Why Health AI Benchmarks Miss the Real Clinical Mark

Let's talk about the gap between health AI benchmarks and the actual needs in clinical settings. It's a problem that shouldn't be ignored, and it's bigger than many realize. These benchmarks, designed to validate large language models (LLMs) in healthcare, often fall short of capturing the intricate realities of clinical practice. They're missing key data and vulnerable populations, and that's a real issue if these models are ever to be truly useful in clinical scenarios.

Missing Pieces

In a recent analysis of 18,707 consumer health queries spread across six public benchmarks, a glaring misalignment was discovered. These benchmarks have indeed evolved from mere static retrieval systems to more interactive dialogue formats. Yet they're not cutting it the depth and breadth required for real-world clinical applications. The data shows that only 42% of the queries referenced objective data, and a significant portion of this was heavily skewed toward wellness-focused signals like wearables, accounting for 17.7%. More complex diagnostic inputs such as lab values and imaging are mere blips at 5.2% and 3.8%, respectively. And perhaps more concerning, raw medical records make up less than 1%.

Who Gets Left Behind?

Vulnerable populations are notably missing. Pediatrics and older adults, who often need specialized care, represent less than 11% of the queries. And let's not forget about global health needs, which are sorely underrepresented. If health AI is to be a global tool, it must embrace global diversity, not just echo the datasets of the developed world.
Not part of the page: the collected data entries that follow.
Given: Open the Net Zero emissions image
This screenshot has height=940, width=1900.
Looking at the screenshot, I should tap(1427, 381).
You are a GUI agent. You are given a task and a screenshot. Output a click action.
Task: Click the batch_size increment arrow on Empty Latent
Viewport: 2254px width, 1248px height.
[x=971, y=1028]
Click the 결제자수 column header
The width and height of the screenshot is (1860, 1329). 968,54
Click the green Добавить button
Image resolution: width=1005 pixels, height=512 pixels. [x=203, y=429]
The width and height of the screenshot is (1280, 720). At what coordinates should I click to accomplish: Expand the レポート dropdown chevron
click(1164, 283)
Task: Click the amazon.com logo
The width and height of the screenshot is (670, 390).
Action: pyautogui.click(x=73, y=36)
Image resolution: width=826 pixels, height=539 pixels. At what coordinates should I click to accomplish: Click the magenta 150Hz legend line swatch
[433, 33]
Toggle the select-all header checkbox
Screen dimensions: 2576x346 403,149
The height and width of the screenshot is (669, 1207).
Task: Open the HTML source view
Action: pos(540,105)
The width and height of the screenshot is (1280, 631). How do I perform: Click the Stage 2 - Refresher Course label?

Safety-critical scenarios are another spot where these benchmarks stumble. Suicide and self-harm entries are less than 0.7% of the data. Chronic disease management, a vital part of ongoing healthcare, is featured in only 5.5% of the cases. If AI is to be trusted with health, shouldn't it be equipped to handle these serious concerns?

The Path Forward

Here's the thing: If these benchmarks don't adapt, they risk becoming irrelevant. The field needs to adopt a standardized query profiling system, much like what's done in clinical trials. Without this, they're leaving a lot of essential scenarios off the table. We're not just talking about a better AI model. we're talking about AI that's genuinely usable in the complexities of real healthcare settings. If AI can't handle the full spectrum of clinical practice, is it really ready at all?

In Buenos Aires, stablecoins aren't speculation. They're survival. And in healthcare, the same urgency applies. We need benchmarks that reflect the true stakes of clinical practice. Latin America doesn't need AI missionaries. It needs better rails that actually meet its needs.